O ponto de inflexão ocorreu em novembro de 2019, quando o filho “favorito” da rainha Elizabeth II concedeu uma entrevista ao programa Newsnight, da BBC, na tentativa de limpar sua imagem diante das acusações de Virginia Giuffre — que afirma ter sido traficada por Epstein para servir sexualmente ao príncipe.

O resultado foi o que a imprensa britânica classificou como um “desastre nuclear”: em rede nacional, Andrew demonstrou uma desconcertante falta de empatia pelas vítimas e ofereceu justificativas inverossímeis para sua conduta, como a alegação de que uma condição médica o impedia de suar. 

A reação popular e institucional foi imediata, forçando o Palácio de Buckingham a anunciar, em etapas sucessivas, o afastamento de Andrew da vida pública e a retirada de seus títulos militares e do tratamento de “Sua Alteza Real”. O episódio selou o destino do príncipe como um pária da monarquia, transformando-o no símbolo máximo de como a proximidade com o “corretor de poder” Jeffrey Epstein cobrou um preço político terminal.

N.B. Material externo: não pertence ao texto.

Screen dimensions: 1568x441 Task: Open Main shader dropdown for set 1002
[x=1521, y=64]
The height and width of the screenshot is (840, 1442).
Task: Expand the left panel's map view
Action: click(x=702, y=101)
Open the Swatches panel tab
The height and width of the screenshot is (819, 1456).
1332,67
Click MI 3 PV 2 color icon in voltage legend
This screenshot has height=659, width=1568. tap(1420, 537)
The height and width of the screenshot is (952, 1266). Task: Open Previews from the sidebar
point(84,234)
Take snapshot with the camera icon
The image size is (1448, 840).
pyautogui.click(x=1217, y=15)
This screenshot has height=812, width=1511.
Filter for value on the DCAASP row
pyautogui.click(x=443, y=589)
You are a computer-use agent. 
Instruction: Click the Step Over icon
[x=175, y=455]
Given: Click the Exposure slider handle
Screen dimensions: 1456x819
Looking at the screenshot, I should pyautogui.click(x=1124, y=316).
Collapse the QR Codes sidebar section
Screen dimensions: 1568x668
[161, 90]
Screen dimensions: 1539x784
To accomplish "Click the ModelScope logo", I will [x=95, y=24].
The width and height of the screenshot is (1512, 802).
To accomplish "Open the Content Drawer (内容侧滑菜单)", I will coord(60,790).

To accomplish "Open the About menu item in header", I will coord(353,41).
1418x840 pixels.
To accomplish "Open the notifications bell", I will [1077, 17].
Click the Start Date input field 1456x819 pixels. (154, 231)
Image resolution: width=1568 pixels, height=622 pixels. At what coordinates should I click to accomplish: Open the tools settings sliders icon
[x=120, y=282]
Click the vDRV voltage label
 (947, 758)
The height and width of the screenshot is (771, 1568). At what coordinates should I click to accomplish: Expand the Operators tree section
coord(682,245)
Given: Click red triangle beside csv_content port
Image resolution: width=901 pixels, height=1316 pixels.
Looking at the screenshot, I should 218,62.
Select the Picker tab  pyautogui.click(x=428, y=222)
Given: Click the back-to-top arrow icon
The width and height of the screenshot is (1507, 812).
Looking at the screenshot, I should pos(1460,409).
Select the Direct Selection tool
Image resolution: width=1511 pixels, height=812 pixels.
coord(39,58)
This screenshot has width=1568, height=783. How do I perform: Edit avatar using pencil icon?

A repercussão do caso derrubou o chefe de gabinete do Reino Unido, Morgan McSweeney, que renunciou ao cargo assumindo o erro de ter indicado Peter Mandelson para o posto de embaixador em Washington. O anúncio veio na segunda-feira, 9.  A proximidade de Mandelson com o falecido bilionário tornou sua permanência no governo insustentável, levando McSweeney a declarar que a nomeação feriu a confiança nas instituições e no Partido Trabalhista. 

Embora o primeiro-ministro Keir Starmer tenha agradecido os serviços de seu principal assessor, a oposição aproveitou o revés para questionar o julgamento político do governo, exigindo que o primeiro-ministro responda pessoalmente.

A falha da mídia corporativa

O caso também suscita críticas severas à imprensa tradicional. Enquanto veículos focaram em especulações sobre conexões com a Rússia, houve um silêncio obsequioso sobre os laços de Epstein com setores estratégicos da inteligência e da política ocidentais. Para analistas como Murtaza Hussain, do Drop Site News, essa lacuna na cobertura reflete um conflito de interesses: muitas instituições de mídia pertencem ao mesmo ecossistema de poder que Epstein ajudava a lubrificar.